Unit testing Spark Dataframe transformations
Parts of Spark jobs that do pure-functional transformations on dataframes or RDDs – independent of I/O – are ideal candidates for unit testing.
I demonstrated this in a trivial project here. This project has two main classes: one that takes a dataframe and generates a new dataframe with an additional column; and another that tests that transformation. This uses another library, which provides a trait (SharedSparkContext) for setting up a default local-testing SparkContext.
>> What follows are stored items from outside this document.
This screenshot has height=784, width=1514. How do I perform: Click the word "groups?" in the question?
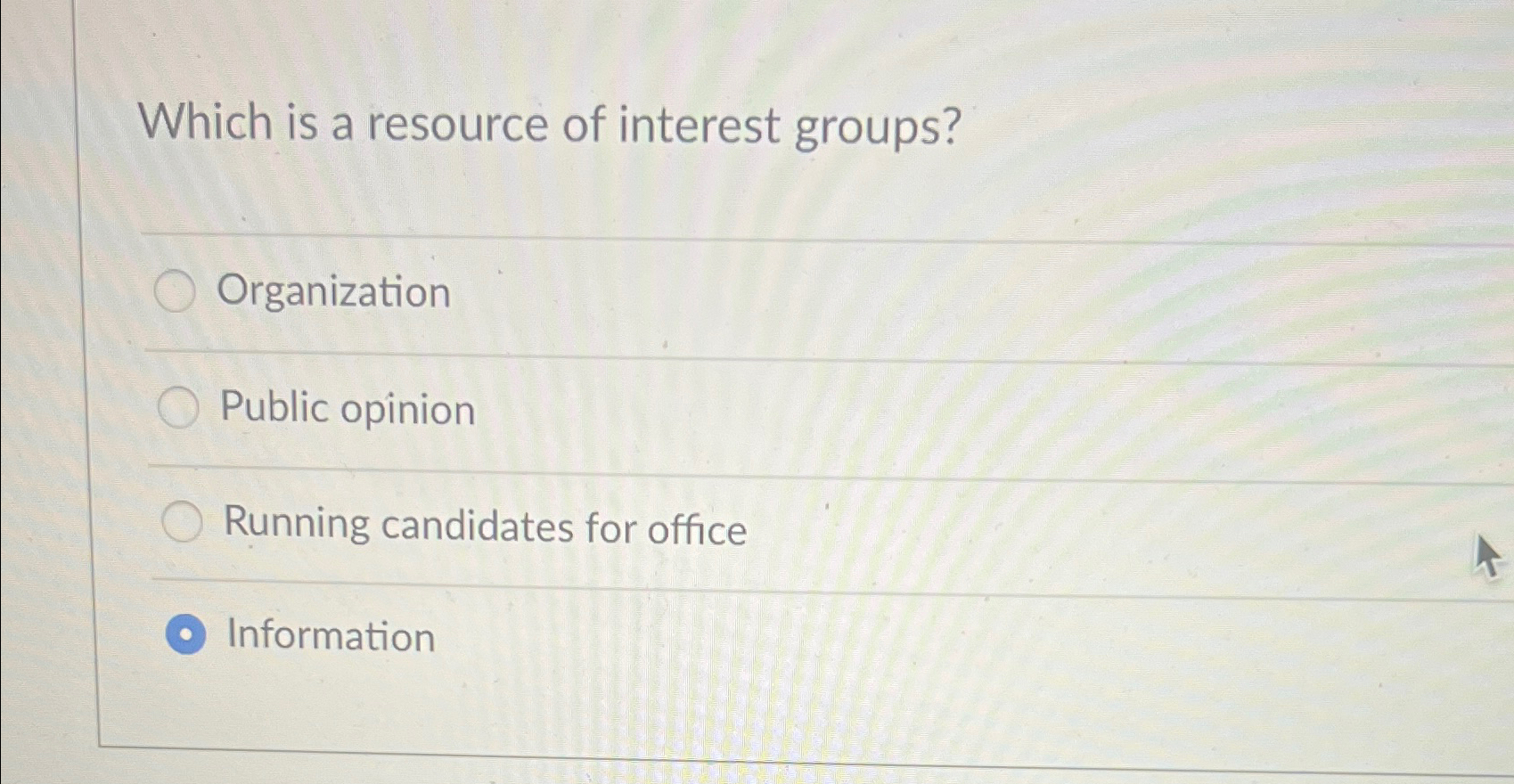coord(878,127)
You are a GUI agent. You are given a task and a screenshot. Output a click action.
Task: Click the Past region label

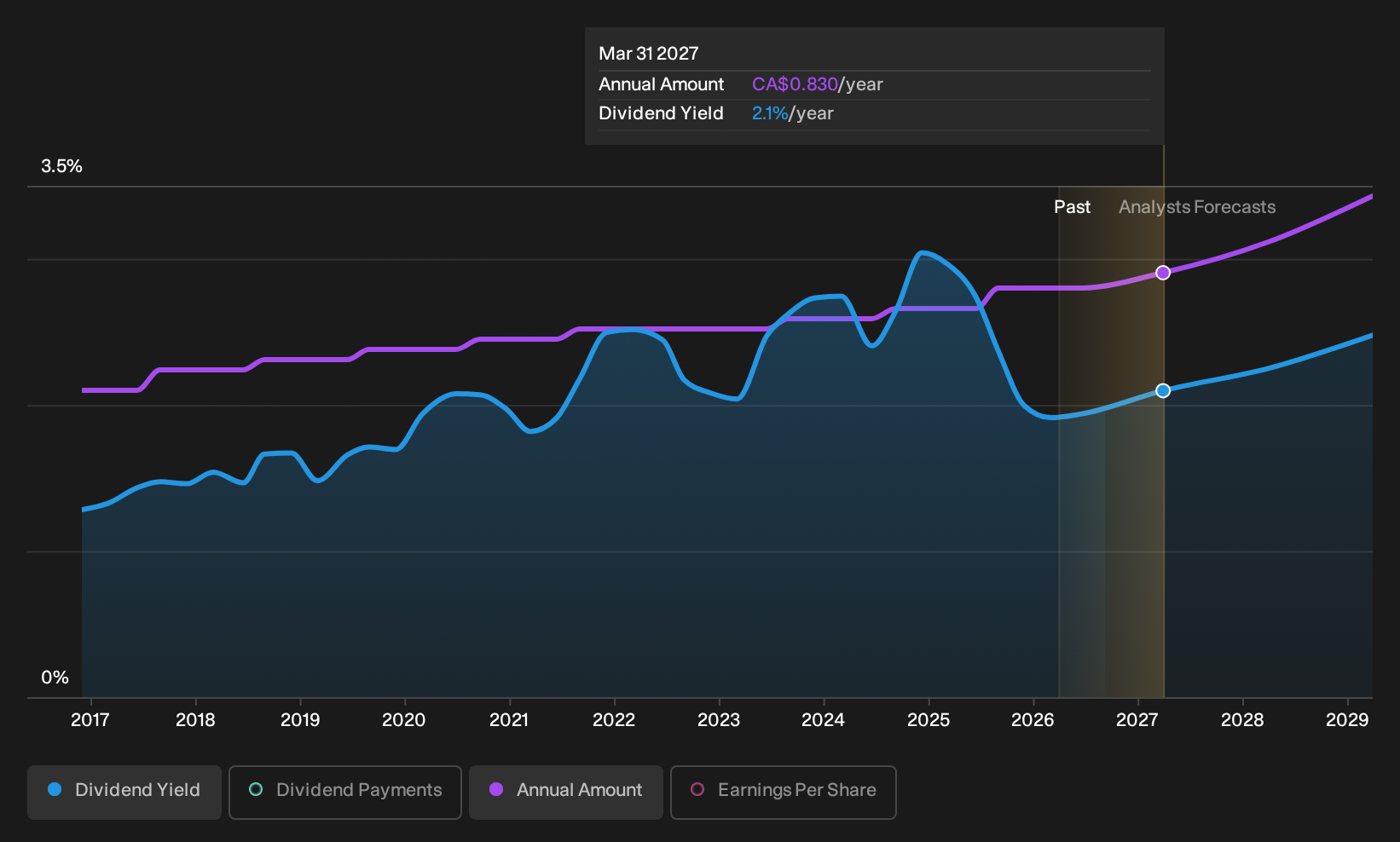click(x=1072, y=207)
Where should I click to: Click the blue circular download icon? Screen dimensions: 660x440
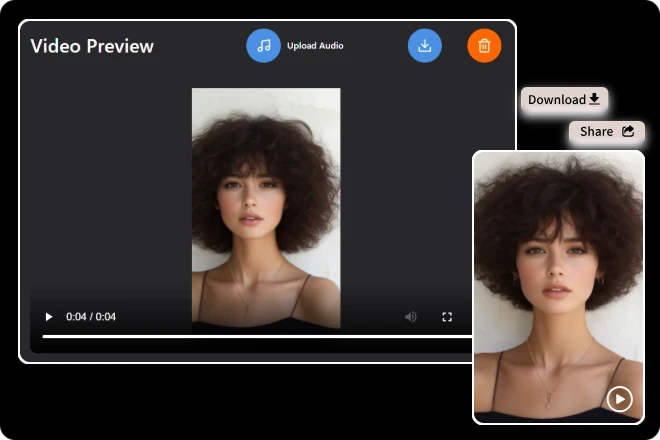tap(424, 46)
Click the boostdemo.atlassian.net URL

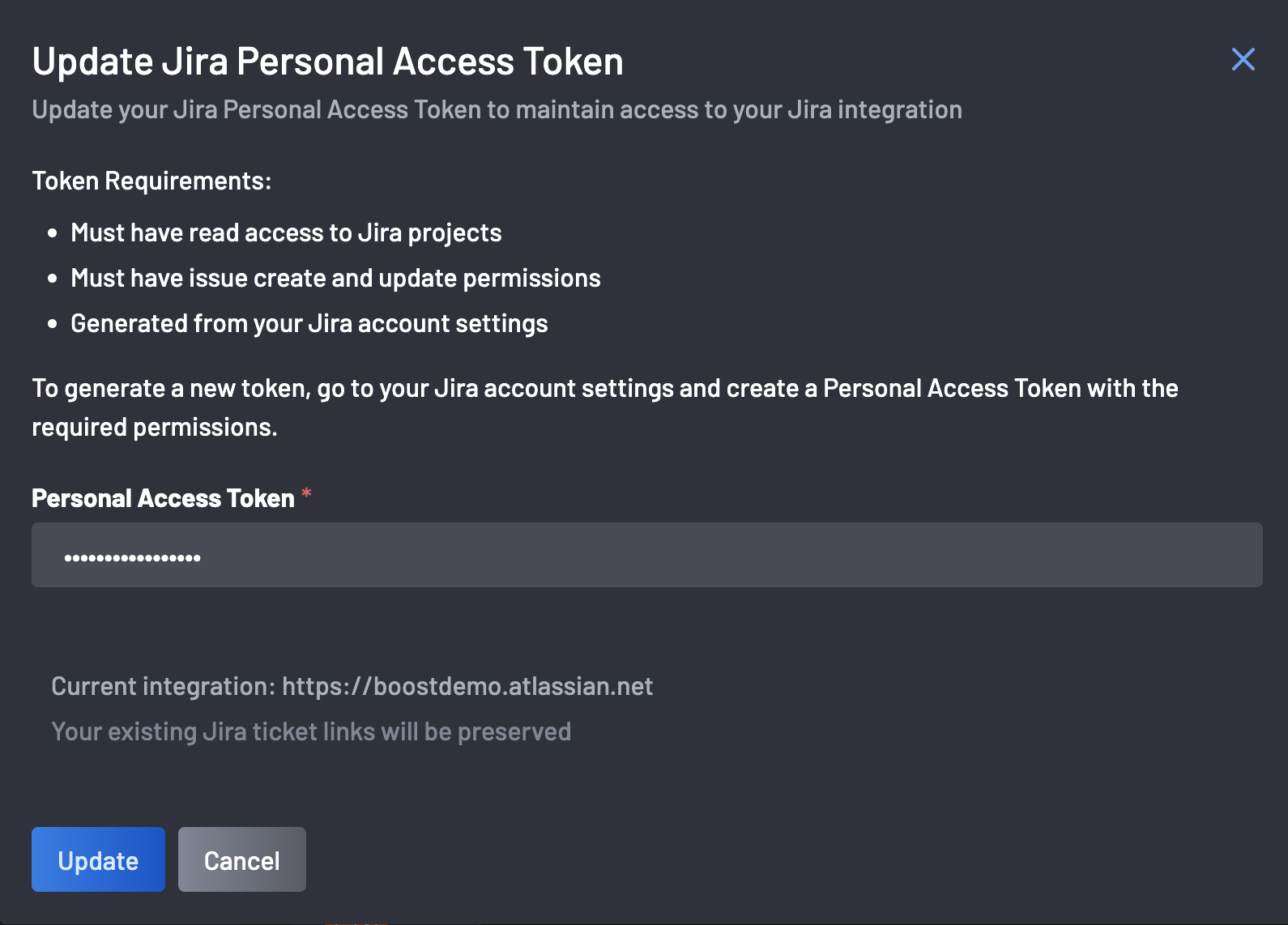point(467,686)
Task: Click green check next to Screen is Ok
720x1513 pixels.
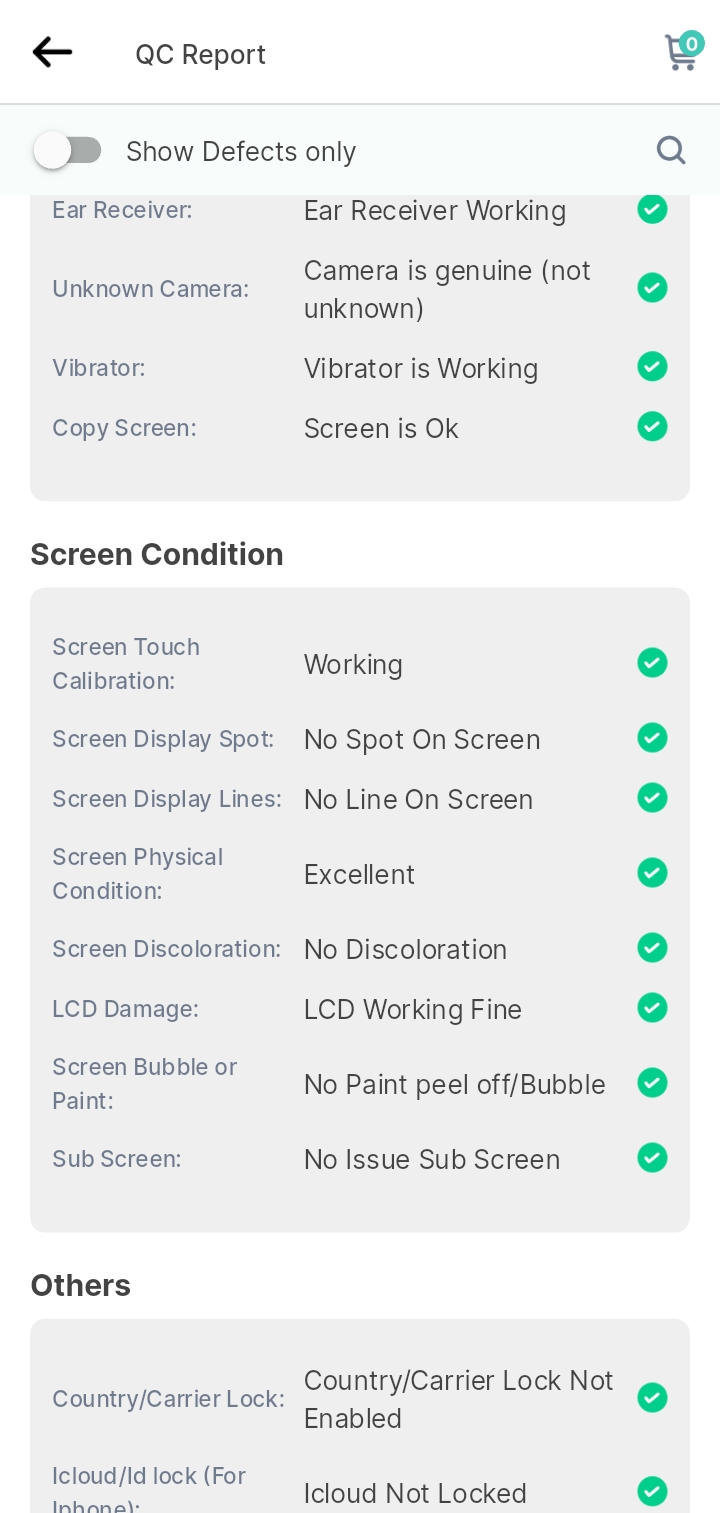Action: [x=652, y=426]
Spark will then run in local mode on a workstation without any Hadoop ecosystem dependencies.
The main code for creating a dataframe programmatically looks like this:
val sqlContext = new SQLContext(sc)
val rows = Seq[Row](
Row(1),
Row(2),
Row(3)
).asJava
val schema = StructType(Seq(StructField("a", IntegerType)))
val df = sqlContext.createDataFrame(rows, schema)
(There is probably a better way to construct the input row list.)
The test can be run through sbt or through Eclipse with Scala IDE.
To get up and running from a clean Eclipse environment (assuming you already have Eclipse and a JDK installed):
- install Scala
- install sbt
- install Scala-IDE for Eclipse (should include scalatest support)
- The project already includes a plugins.sbt file with dependency on sbteclipse plugin, so that should get picked up when you run “sbt eclipse” for the first time.
- “sbt test” will run tests, or you can run them through Eclipse with “Run As…” (Ctrl-F11)